-- TEXT SECTION --
++++++++++

The Crown acknowledges that the obligation to confine victim impact statements under s 8Q(2) is ‘mandatory’.[13] It also concedes that each of the victim impact statements included inadmissible matters which were read out as part of the sentencing hearing.
[13]York (a pseudonym) v R [2014] VSCA 224 [20].
A particularly contentious aspect of the victim impact statements is that each of them and in particular that of the applicant’s former wife, quoted from and relied upon a ‘Family Court report’. This report dealt in part with the prospects of the applicant reoffending.
The Crown points to the fact that during the course of the hearing the sentencing judge indicated she would not have regard to this material because it comprised untested opinion, despite the fact that she had received it as part of the victim impact statements.[14] More significantly, perhaps, I doubt that it could ultimately be concluded that the procedural irregularity which occurred resulted in a miscarriage of the exercise of discretion by reason of the judge's consideration of irrelevant material for the following reasons:
[14]Reasons [35]-[36].
(l) the sentencing judge required partial redaction of the wife’s victim impact statement insofar as it set out ‘belief in relation to the history of offending’;
(m) there was no objection by the applicant’s counsel to the course followed during the sentencing hearing, despite the fact s 8N of the Sentencing Act 1991 facilitates such objection where appropriate;
(n) the sentencing judge stated that she would take the victim impact statements into account only insofar as they were relevant and admissible for sentencing purposes;
(o) there is nothing in her Honour’s sentencing reasons which indicates that the exercise of her discretion was improperly infected by irrelevant matters;
(p) the sentences ultimately imposed by her Honour do not provide a basis for inference that she had regard to irrelevant considerations.

++++++++++

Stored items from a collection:
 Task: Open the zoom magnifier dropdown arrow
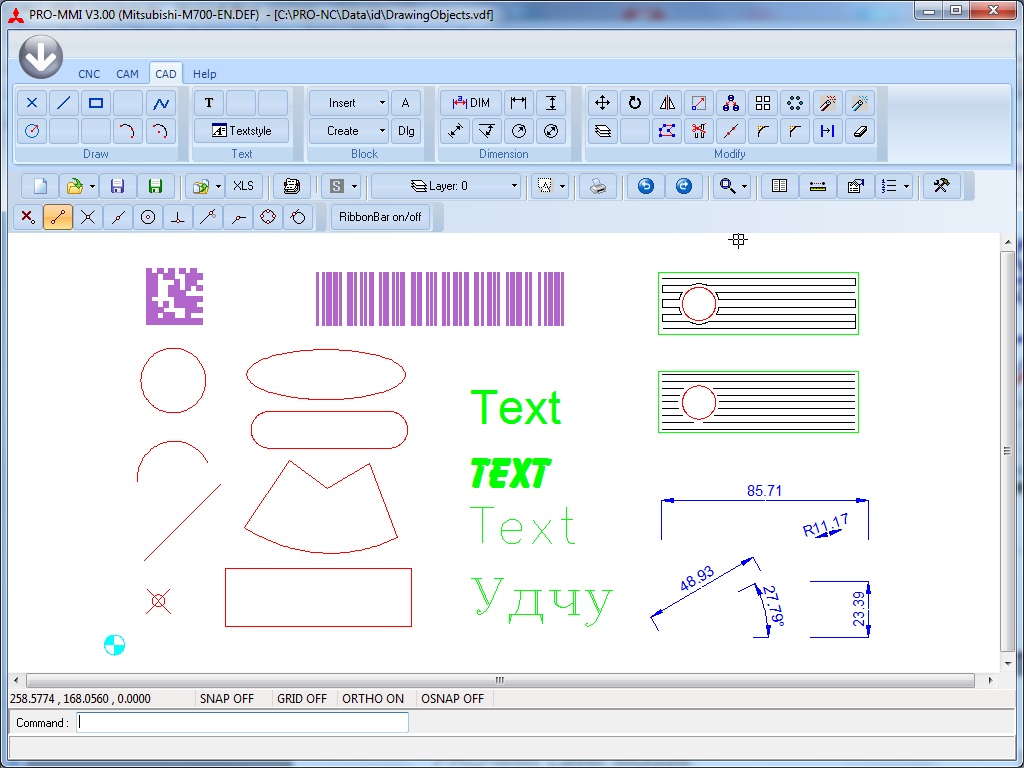745,186
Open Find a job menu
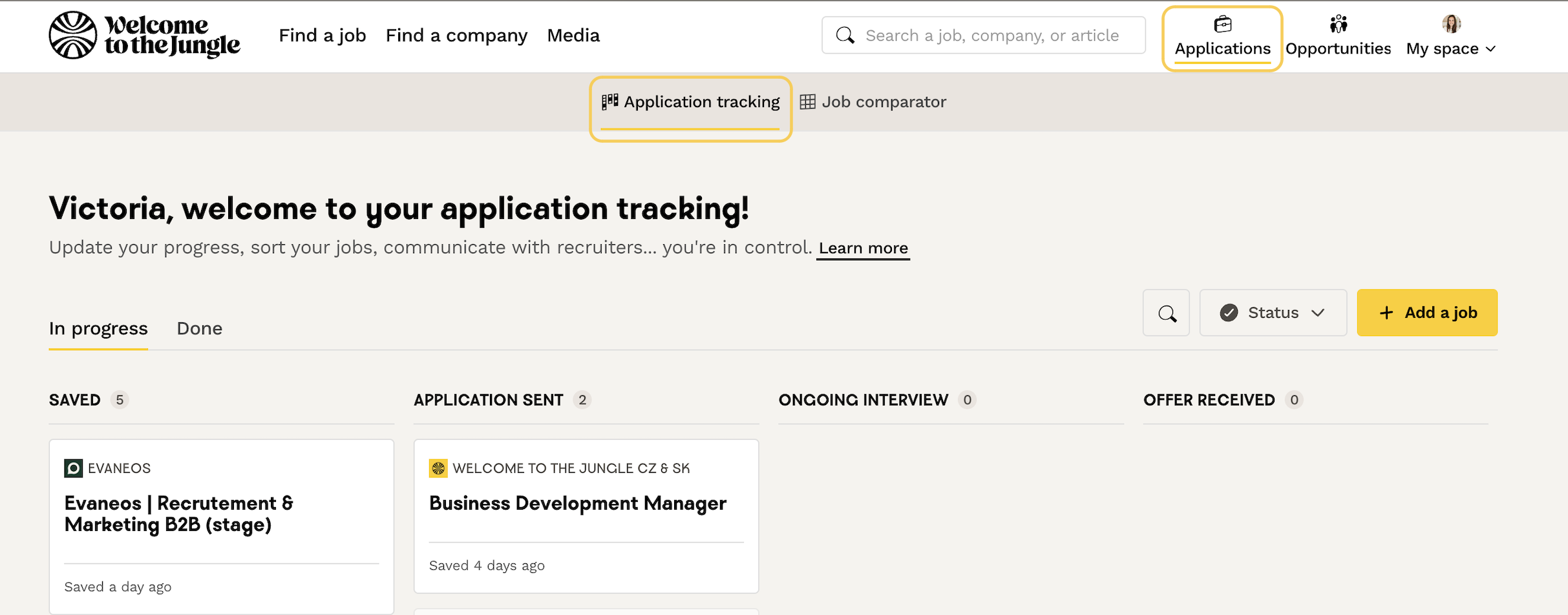 pos(322,36)
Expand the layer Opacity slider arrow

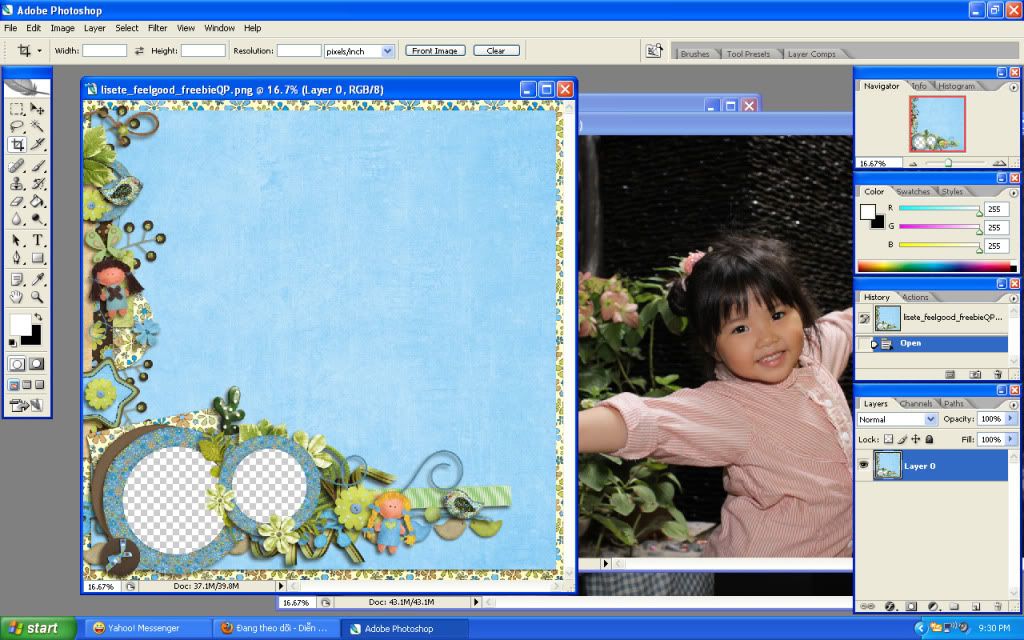[x=1010, y=419]
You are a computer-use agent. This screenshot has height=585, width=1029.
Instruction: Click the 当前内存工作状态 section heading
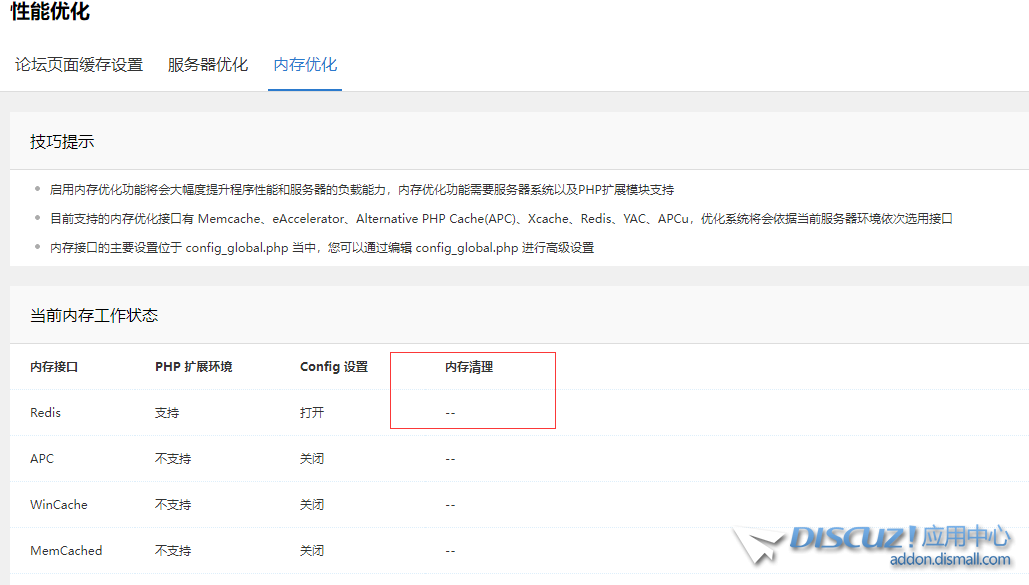[94, 316]
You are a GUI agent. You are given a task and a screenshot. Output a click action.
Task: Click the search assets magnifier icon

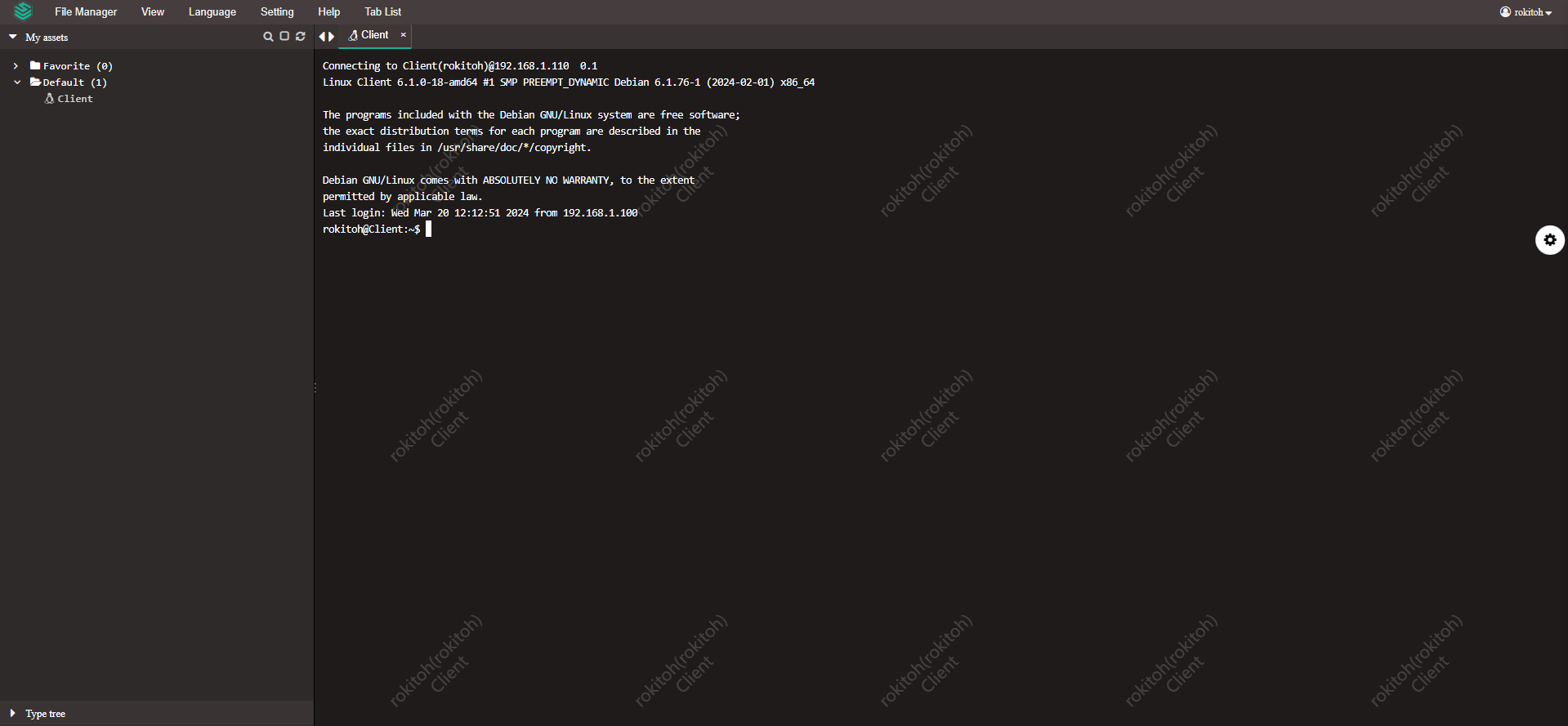(x=268, y=37)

++++++++++

Decide whether each statement below agrees with the text on victim impact statements, answering yes or no and quoting the words of the text that decide it.
(a) The Crown accepts that the victim impact statements contained inadmissible matters.
(b) Counsel for the applicant objected to the course followed during the sentencing hearing.
(c) The Family Court report dealt partly with the prospects of the applicant reoffending.

(a) Yes: "It also concedes that each of the victim impact statements included inadmissible matters which were read out as part of the sentencing hearing."
(b) No: "there was no objection by the applicant’s counsel to the course followed during the sentencing hearing"
(c) Yes: "This report dealt in part with the prospects of the applicant reoffending."